[Rows from a dataset]
────────

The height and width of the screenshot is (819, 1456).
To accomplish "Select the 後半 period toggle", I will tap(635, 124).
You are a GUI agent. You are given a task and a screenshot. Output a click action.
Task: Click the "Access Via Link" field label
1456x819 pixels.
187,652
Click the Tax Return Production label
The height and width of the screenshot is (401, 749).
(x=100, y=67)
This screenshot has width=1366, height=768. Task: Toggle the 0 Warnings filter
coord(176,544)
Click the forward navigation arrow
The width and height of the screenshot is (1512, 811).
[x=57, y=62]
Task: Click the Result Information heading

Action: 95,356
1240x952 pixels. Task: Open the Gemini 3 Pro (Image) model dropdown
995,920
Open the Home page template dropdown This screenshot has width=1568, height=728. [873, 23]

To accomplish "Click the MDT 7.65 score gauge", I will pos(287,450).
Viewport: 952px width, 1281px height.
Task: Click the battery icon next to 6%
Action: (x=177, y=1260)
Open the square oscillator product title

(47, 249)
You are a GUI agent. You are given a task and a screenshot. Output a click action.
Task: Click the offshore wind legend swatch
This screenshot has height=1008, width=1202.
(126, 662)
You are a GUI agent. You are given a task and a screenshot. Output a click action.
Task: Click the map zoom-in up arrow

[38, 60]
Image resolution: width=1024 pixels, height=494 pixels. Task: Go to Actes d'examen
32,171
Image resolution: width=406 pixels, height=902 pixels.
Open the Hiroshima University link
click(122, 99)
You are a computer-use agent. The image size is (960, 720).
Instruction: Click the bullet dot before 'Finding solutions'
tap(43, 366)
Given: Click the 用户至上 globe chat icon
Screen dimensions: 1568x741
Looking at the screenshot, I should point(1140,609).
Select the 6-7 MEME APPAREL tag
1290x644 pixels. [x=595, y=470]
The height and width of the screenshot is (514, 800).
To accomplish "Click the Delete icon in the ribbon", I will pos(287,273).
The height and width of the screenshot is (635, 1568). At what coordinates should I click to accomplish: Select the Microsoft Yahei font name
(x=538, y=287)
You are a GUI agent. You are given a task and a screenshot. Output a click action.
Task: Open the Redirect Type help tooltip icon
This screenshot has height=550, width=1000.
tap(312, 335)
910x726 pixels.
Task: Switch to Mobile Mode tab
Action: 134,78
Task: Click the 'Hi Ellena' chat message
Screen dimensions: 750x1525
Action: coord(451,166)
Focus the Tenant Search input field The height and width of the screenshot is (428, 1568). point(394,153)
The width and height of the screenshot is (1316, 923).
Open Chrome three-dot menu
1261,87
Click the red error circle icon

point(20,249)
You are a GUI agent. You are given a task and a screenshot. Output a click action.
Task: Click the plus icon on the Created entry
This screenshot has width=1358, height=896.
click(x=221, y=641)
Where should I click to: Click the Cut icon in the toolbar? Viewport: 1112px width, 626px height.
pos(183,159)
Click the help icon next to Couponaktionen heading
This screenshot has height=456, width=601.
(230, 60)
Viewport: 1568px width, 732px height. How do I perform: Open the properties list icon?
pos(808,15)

────────

Copy every one of the records above word for word, with nothing changed.

• **Solution to the exercise**:
The height and width of the screenshot is (819, 1456).
To accomplish "Select the 後半 period toggle", I will tap(635, 124).
You are a GUI agent. You are given a task and a screenshot. Output a click action.
Task: Click the "Access Via Link" field label
1456x819 pixels.
187,652
Click the Tax Return Production label
The height and width of the screenshot is (401, 749).
(x=100, y=67)
This screenshot has width=1366, height=768. Task: Toggle the 0 Warnings filter
coord(176,544)
Click the forward navigation arrow
The width and height of the screenshot is (1512, 811).
[x=57, y=62]
Task: Click the Result Information heading

Action: 95,356
1240x952 pixels. Task: Open the Gemini 3 Pro (Image) model dropdown
995,920
Open the Home page template dropdown This screenshot has width=1568, height=728. [873, 23]

To accomplish "Click the MDT 7.65 score gauge", I will pos(287,450).
Viewport: 952px width, 1281px height.
Task: Click the battery icon next to 6%
Action: (x=177, y=1260)
Open the square oscillator product title

(47, 249)
You are a GUI agent. You are given a task and a screenshot. Output a click action.
Task: Click the offshore wind legend swatch
This screenshot has height=1008, width=1202.
(126, 662)
You are a GUI agent. You are given a task and a screenshot. Output a click action.
Task: Click the map zoom-in up arrow

[38, 60]
Image resolution: width=1024 pixels, height=494 pixels. Task: Go to Actes d'examen
32,171
Image resolution: width=406 pixels, height=902 pixels.
Open the Hiroshima University link
click(122, 99)
You are a computer-use agent. The image size is (960, 720).
Instruction: Click the bullet dot before 'Finding solutions'
tap(43, 366)
Given: Click the 用户至上 globe chat icon
Screen dimensions: 1568x741
Looking at the screenshot, I should point(1140,609).
Select the 6-7 MEME APPAREL tag
1290x644 pixels. [x=595, y=470]
The height and width of the screenshot is (514, 800).
To accomplish "Click the Delete icon in the ribbon", I will pos(287,273).
The height and width of the screenshot is (635, 1568). At what coordinates should I click to accomplish: Select the Microsoft Yahei font name
(x=538, y=287)
You are a GUI agent. You are given a task and a screenshot. Output a click action.
Task: Open the Redirect Type help tooltip icon
This screenshot has height=550, width=1000.
tap(312, 335)
910x726 pixels.
Task: Switch to Mobile Mode tab
Action: 134,78
Task: Click the 'Hi Ellena' chat message
Screen dimensions: 750x1525
Action: coord(451,166)
Focus the Tenant Search input field The height and width of the screenshot is (428, 1568). point(394,153)
The width and height of the screenshot is (1316, 923).
Open Chrome three-dot menu
1261,87
Click the red error circle icon

point(20,249)
You are a GUI agent. You are given a task and a screenshot. Output a click action.
Task: Click the plus icon on the Created entry
This screenshot has width=1358, height=896.
click(x=221, y=641)
Where should I click to: Click the Cut icon in the toolbar? Viewport: 1112px width, 626px height.
pos(183,159)
Click the help icon next to Couponaktionen heading
This screenshot has height=456, width=601.
(230, 60)
Viewport: 1568px width, 732px height. How do I perform: Open the properties list icon?
pos(808,15)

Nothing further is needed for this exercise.